Ambac said its total offering consists of a public stock offering for at least $1 billion and a $500 million offering of equity units. The company also said it plans to stop underwriting all structured finance businesses for six months to accumulate capital and will stop underwriting certain structured finance businesses.

“It is welcomed news that Ambac and the financial institutions that are working with the company are raising the necessary capital to preserve its credit rating for the benefit of all of its policyholders,” New York Gov. Eliot Spitzer said in a prepared statement. “Our goal has been and continues to be bringing stability to the bond insurers to protect the policyholders, including municipal bond issuers, investors and the banks. This critical capital injection will help Ambac maintain its current credit ratings.”

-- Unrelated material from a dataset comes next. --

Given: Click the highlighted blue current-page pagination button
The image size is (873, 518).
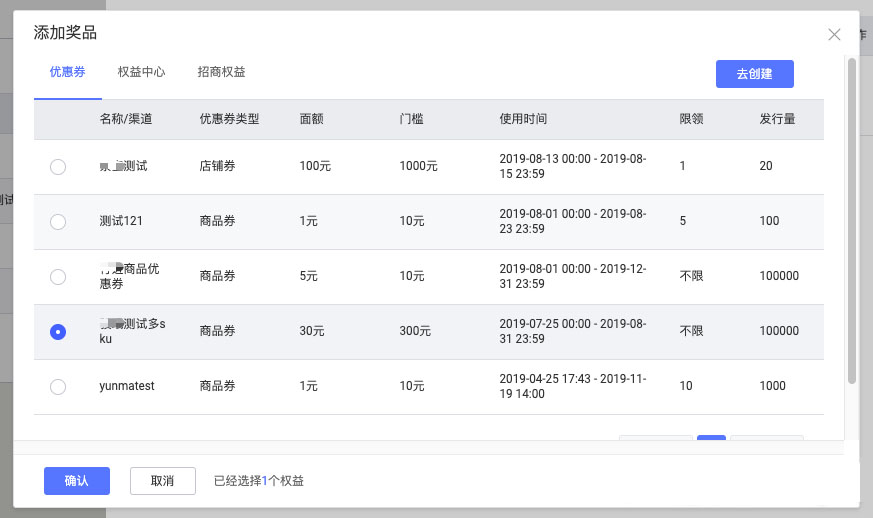Looking at the screenshot, I should (x=711, y=439).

Standard & Poor’s and Moody’s said Wednesday that Ambac’s plan to raise $1.5 billion would be enough to avert a downgrade. Both said the offering represented an important part of the company’s overall plan to strengthen its credit profile.

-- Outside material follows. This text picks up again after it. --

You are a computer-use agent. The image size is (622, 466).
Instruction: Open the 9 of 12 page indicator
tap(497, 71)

But competitor Fitch Ratings, the only major ratings agency to downgrade the New York-based bond insurer, was less optimistic. It said it believes Ambac would reach the level of capital needed to maintain its “AA” assessment, but not enough to support its highest rating. Fitch said it doesn’t believe it will be possible to regain a “AAA” rating until its subprime risk can be contained.

Ambac is in trouble because the company wrote guarantees on billions of dollars of questionable structured finance assets. Investors are worried that Ambac, which insures $524 billion, will face more claims as bad credit pushes more borrowers into default. The ratings agencies are reviewing whether Ambac has enough cash to pay those claims.

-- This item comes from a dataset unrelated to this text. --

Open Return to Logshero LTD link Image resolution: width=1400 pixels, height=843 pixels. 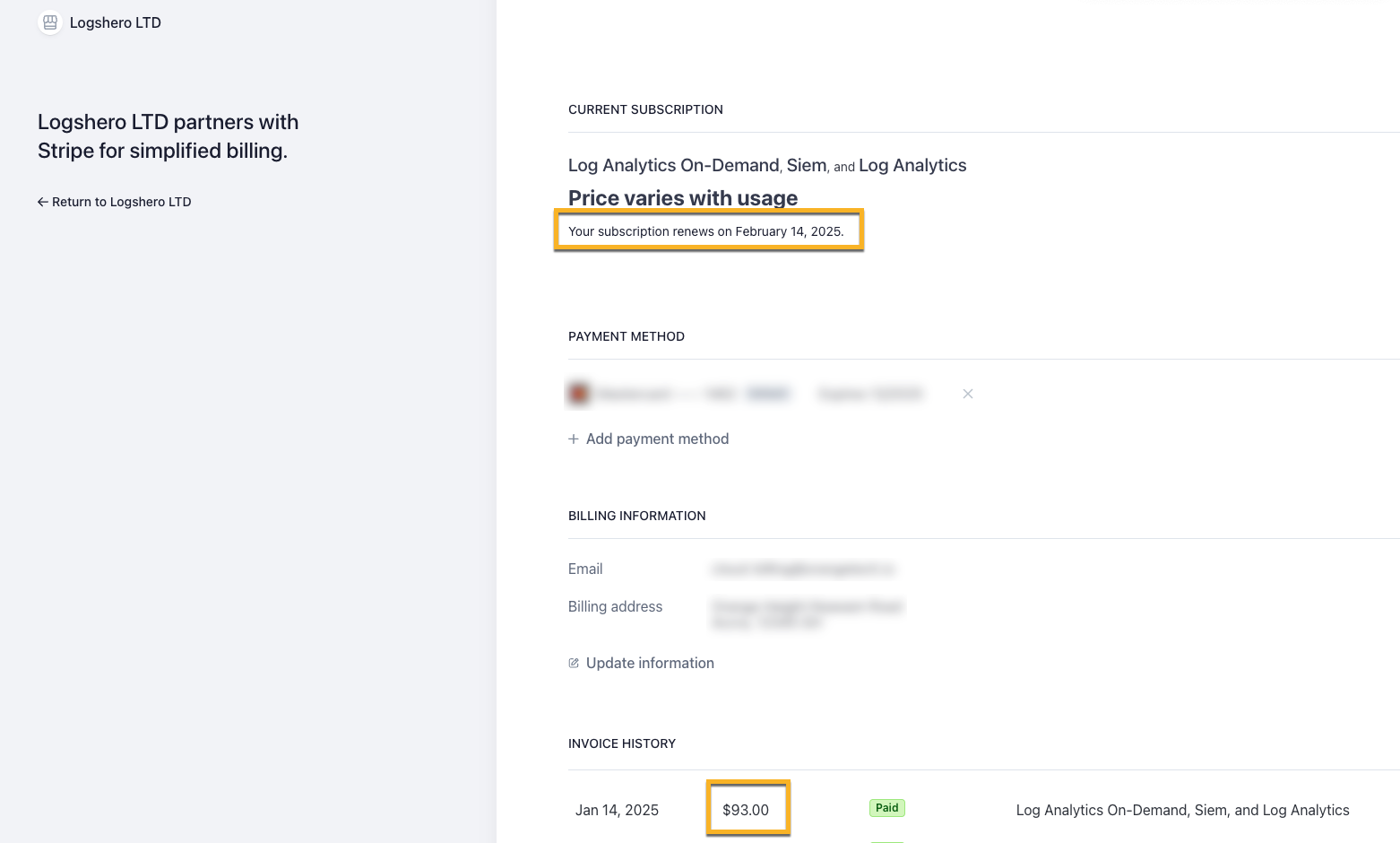coord(115,202)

Spitzer said eliminating concerns about Ambac’s ratings should have broad benefits for the financial markets and provide stability for the municipal bond market.

Before Wednesday’s announcement, Ambac had considered splitting operations into a top-rated municipal bond business and a structured finance unit. State Insurance Department spokesman David Neustadt declined to say how the proposal to split the company affected the capital plan struck Wednesday.

The New York-based bond insurer said its total offering consists of a public stock offering for at least $1 billion and a $500 million offering of equity units. The company also said it plans to stop underwriting all structured finance businesses for six months to accumulate capital and will stop underwriting certain structured finance businesses.

Ambac shares fell $1.17, or 10 percent to $9.59. The company has been trying for several months to secure more capital to maintain its credit rating and keep operating as usual. Its protracted search for capital, and the problems of other bond insurers, has added to the anxiety on Wall Street and also caused problems in the municipal bond market.

Ambac spokesman Douglas Renfield-Miller didn’t immediately respond to requests for comment.

New York state Superintendent of Insurance Eric Dinallo has been working on a solution for Ambac and its rival, MBIA Inc. MBIA also guarantees on billions of dollars of questionable structured finance assets. Ratings agencies Moody’s Investors Service and Standard & Poor’s Corp. said in past the insurers would need much higher capital levels to pay claims on defaults on the risky assets — though they recently reaffirmed MBIA’s ratings and said it did not need to raise more capital.

MBIA had also said it would stop providing insurance on structured finance deals for at least the next six months.